CSA

CSA in Québec

Community Supported Agriculture (CSA), often referred to simply as “organic food baskets,” is a concept which links consumers to local organic farms. You become “partner” of a farm by prepurchasing a share of the season’s harvest. Participating vegetable farms deliver baskets of fresh produce to a drop-off point in your neighbourhood each week.

CSA projects have an important social dimension as well, since they allow you to get to know your “family farmers” by lending a hand on the farm or just dropping by for a visit.

Community Supported Agriculture (CSA) provides a real boost to small-scale farming in Quebec. By purchasing a “share” of a farm’s harvest at the beginning of the season, you allow the farmer to plan his/her season with a measure of financial security; in return, you get to enjoy the organic farmer’s delicious, fresh, nutritious produce throughout the season! CSA also ensures that the farmer receives the full price paid for his/her produce, further encouraging sound, sustainable farming practices.

CSA encourages local organic food production which promotes, among other things, human health and environmental protection. By participating in CSA, you can eat organic food at an affordable price.

(Source : Equiterre – http://www.equiterre.org/agriculture/index.php)

The Origins of CSA

Community-supported agriculture began in the early 1960s in Germany, Switzerland, and Japan as a response to concerns about food safety and the urbanization of agricultural land. Groups of consumers and farmers in Europe formed cooperative partnerships to fund farming and pay the full costs of ecologically sound and socially equitable agriculture. In Europe many of the CSA style farms were inspired by the economic ideas of Rudolf Steiner and experiments with community agriculture took place on farms using biodynamic agriculture.   In 1965, mothers in Japan concerned about the rise of imported food and the loss of arable land started the first CSA projects, called teikei (提携) in Japanese – most likely unrelated to the developments in Europe.

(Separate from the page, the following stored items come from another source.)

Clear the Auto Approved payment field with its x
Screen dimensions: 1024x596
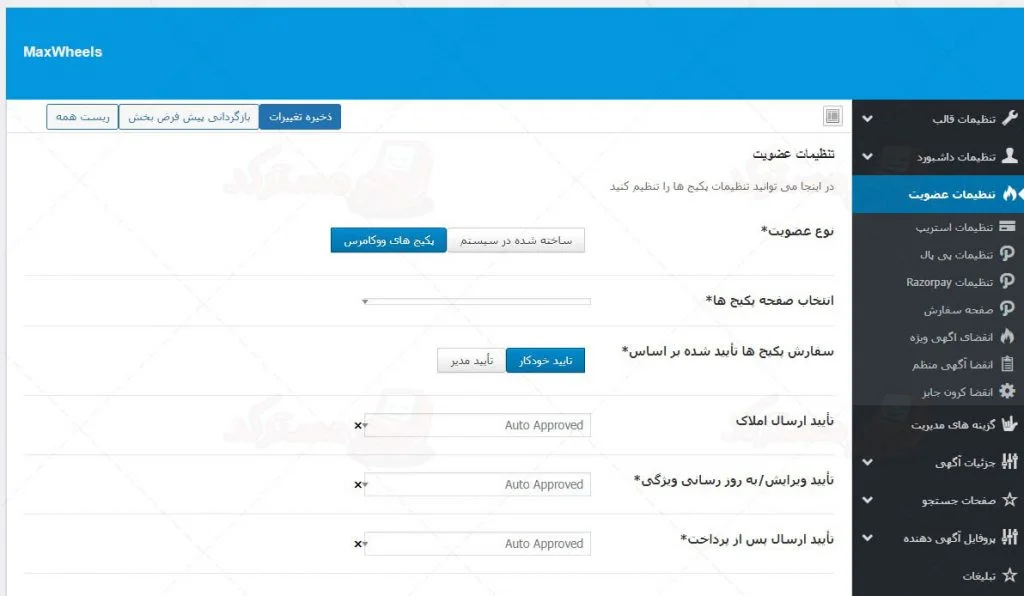pos(356,543)
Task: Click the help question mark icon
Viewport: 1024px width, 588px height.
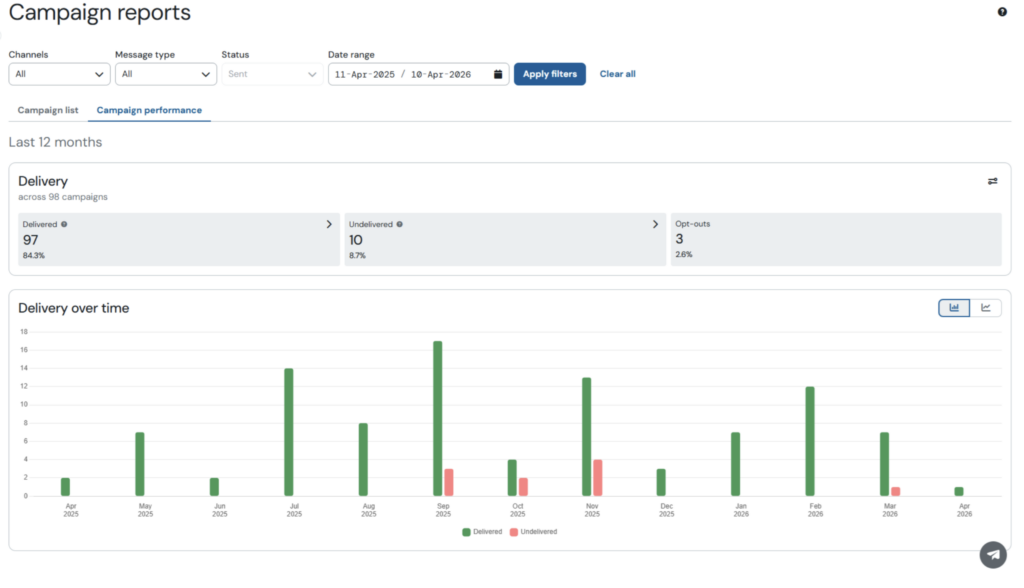Action: (1002, 12)
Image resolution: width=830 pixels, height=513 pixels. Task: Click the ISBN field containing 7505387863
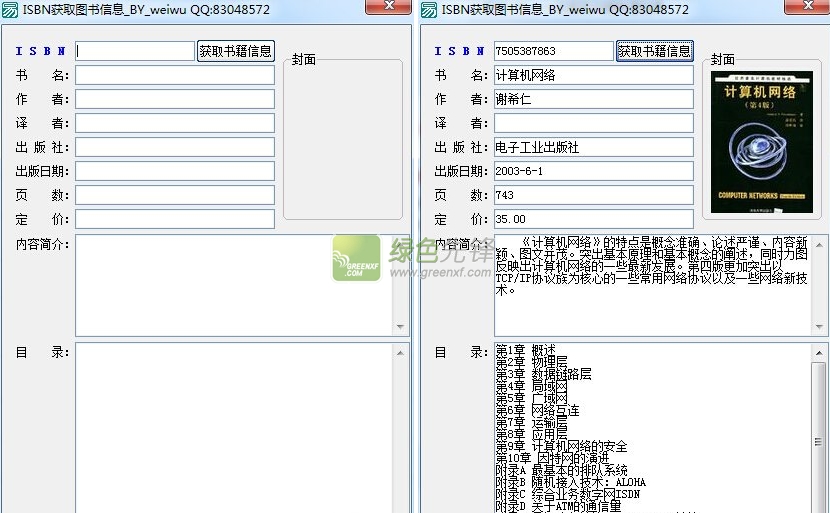[x=553, y=51]
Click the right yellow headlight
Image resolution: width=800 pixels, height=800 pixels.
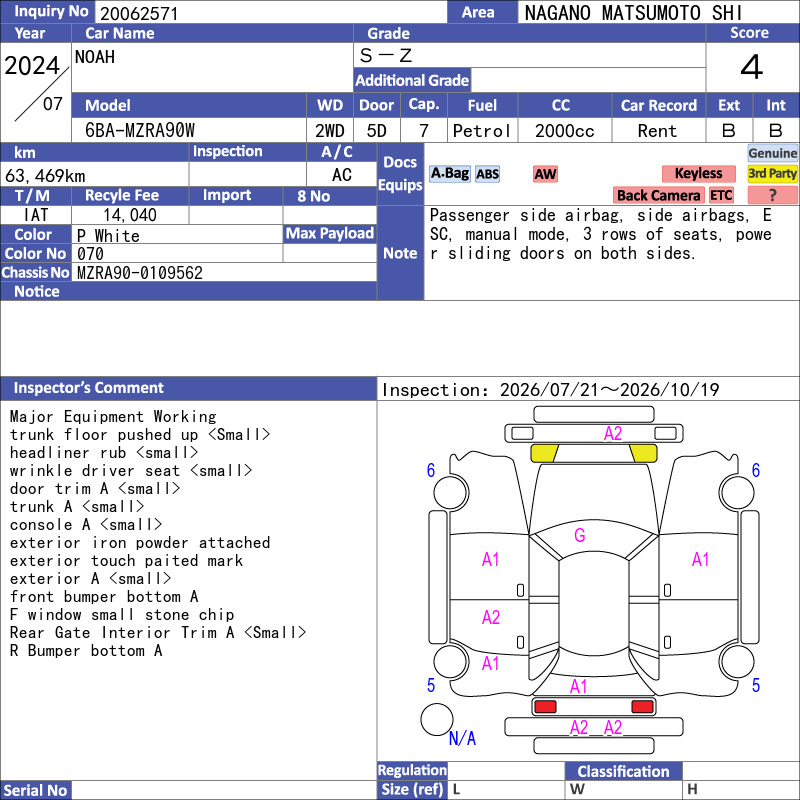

The idea took root in the United States in 1984, when Jan VanderTuin brought the concept of CSA to North America from Europe. At the same time, German biodynamic farmer Trauger Groh co-founded the Temple-Wilton Community Farm in Wilton, New Hampshire.  Vander Tuin had previously co-founded a community-supported agricultural project named Topinambur, located near Zurich, Switzerland. The term “community-supported agriculture” stems from VanderTuin and the Great Barrington, Massachusetts CSA that he co-founded with Robyn Van En.  Since that time, community-supported farms have been organized throughout North America.